In 2010, 40 year old Mariano Rivera had a tremendous season: 33 saves, 1.80 ERA, .83 WHIP. Rivera’s current contract ended this month. Brian Wilson, who had 48 saves and a 1.81 ERA, will be 30 years old when his current Giants contract ends.
Sergio Romo– signed a 1 year contract for $416,500 in March 2010. His 2010 numbers were excellent: 2.18 ERA, 70 strikeouts, and 46 hits in 62 innings pitched. The 6 home runs were a bit high, but that’s the nature of his breaking ball, off-speed pitching style. Led the team with 22 holds. Should be time for a raise and a multi-year deal.
Ramon Ramirez– only had time to pitch 27 innings during the regular season but put up a nasty 0.67 ERA and .89 WHIP. Had a tough post season at 0-1, 4 innings pitched, 6 earned runs. His 2010 $1.15 million Boston contract will not be the preferred starting point for Giants GM Brian Sabean.
Javier Lopez– his tremendous success as a lefty specialist is illustrated by Lopez’s regular season numbers: 77 games, 57.2 innings pitched– or about 2/3 of an inning per appearance, and a great 2.34 ERA. But it was in the post season that Lopez became a lefty legend: 5.2 innings pitched, 1 hit allowed, 6 strikeouts, a 1.59 ERA, and a 1-0 record.
Came to the Giants with a 1 year $775,000 contract from Pittsburgh, via the Red Sox and Colorado. Absolute gold for San Francisco’s bullpen, and at 33 Lopez should be a shut-down machine against the the National League’s elite left-handed hitters for the next five years.
Jeremy Affeldt– in the middle of a 2 year $9.5 million deal, with a club option in 2012. Injuries made 2010 forgettable, with a 4.14 ERA and 24 walks in 50 innings. Look for a solid bounce back year in 2011.
Santiago Casilla– another one year contract at $420,000. The good news for the Giants is that 2011 will be Casilla’s second arbitration year and he will not become a free agent until 2013. Provided serious heat from the bullpen all year and posted a 1.93 ERA in four 2010 post season games.

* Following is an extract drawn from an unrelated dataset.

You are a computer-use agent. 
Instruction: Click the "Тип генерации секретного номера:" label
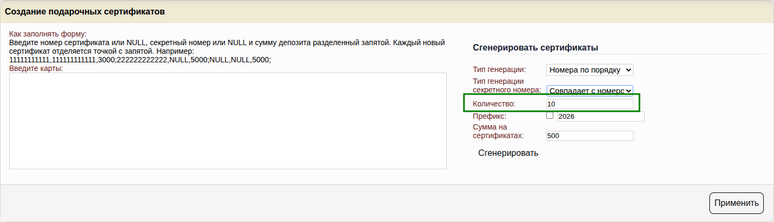[x=506, y=85]
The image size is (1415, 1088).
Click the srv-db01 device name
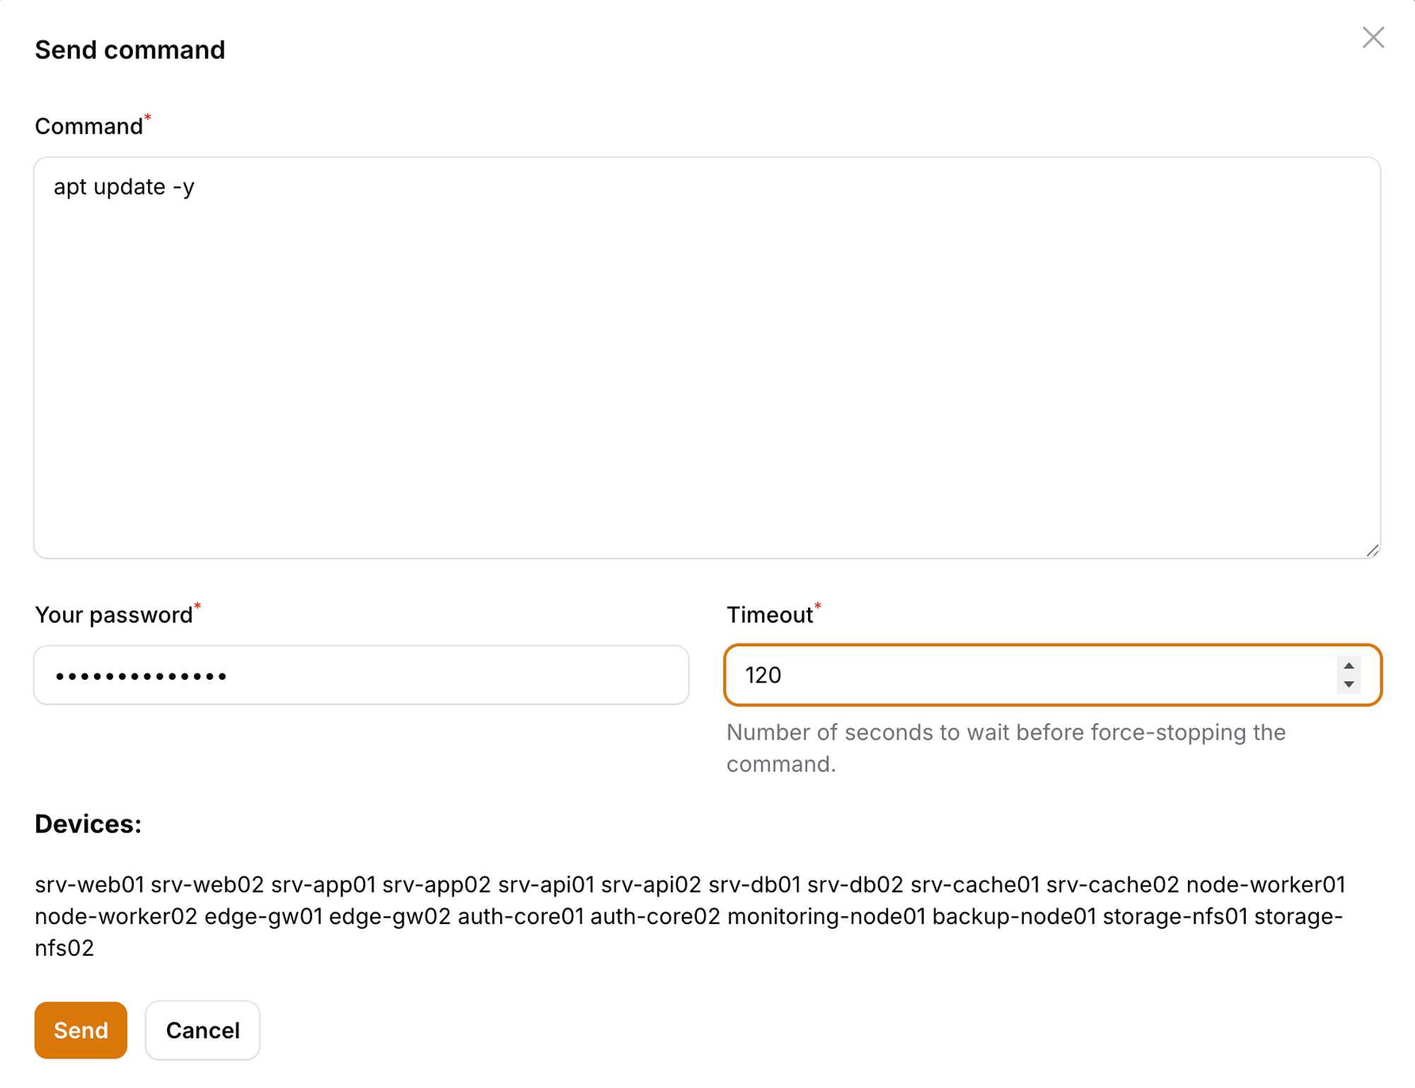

Will likely get another single year deal.
Guillermo Mota– the big dog contract-wise with a $750,000 2010 deal. Hardly used in the post season (2.1 innings) and a so-so 2010: 1.31 WHIP, 4.33 ERA. What Mota brings to the party is the ability to jump into games gone bad and horse out three innings. If someone goes missing from last season’s bullpen, it will be Mota.
Chris Ray– coming over from Texas in the Bengie Molina deal, Ray brought a $975,000 contract. Good sinkerball specialist who can induce doubleplays when needed, but if Ray remains on the staff his role will likely dictate a pay cut.
Dan Runzler– making the MLB minimum and under the Giants’ control for a long time; not arbitration-eligible until 2013, no potential free agency until 2016. Runzler has the potential to be a dominant pitcher in the National League– either as a closer or starter (depending on which way the team goes with him). One way or another, Runzler will be a major factor in this team’s future, possibly as a valuable trade chip.
Giants’ management has all the puzzle pieces here to create a powerhouse 2011 bullpen and continue the high performance standards set by the 2009 and 2010 San Francisco bullpens.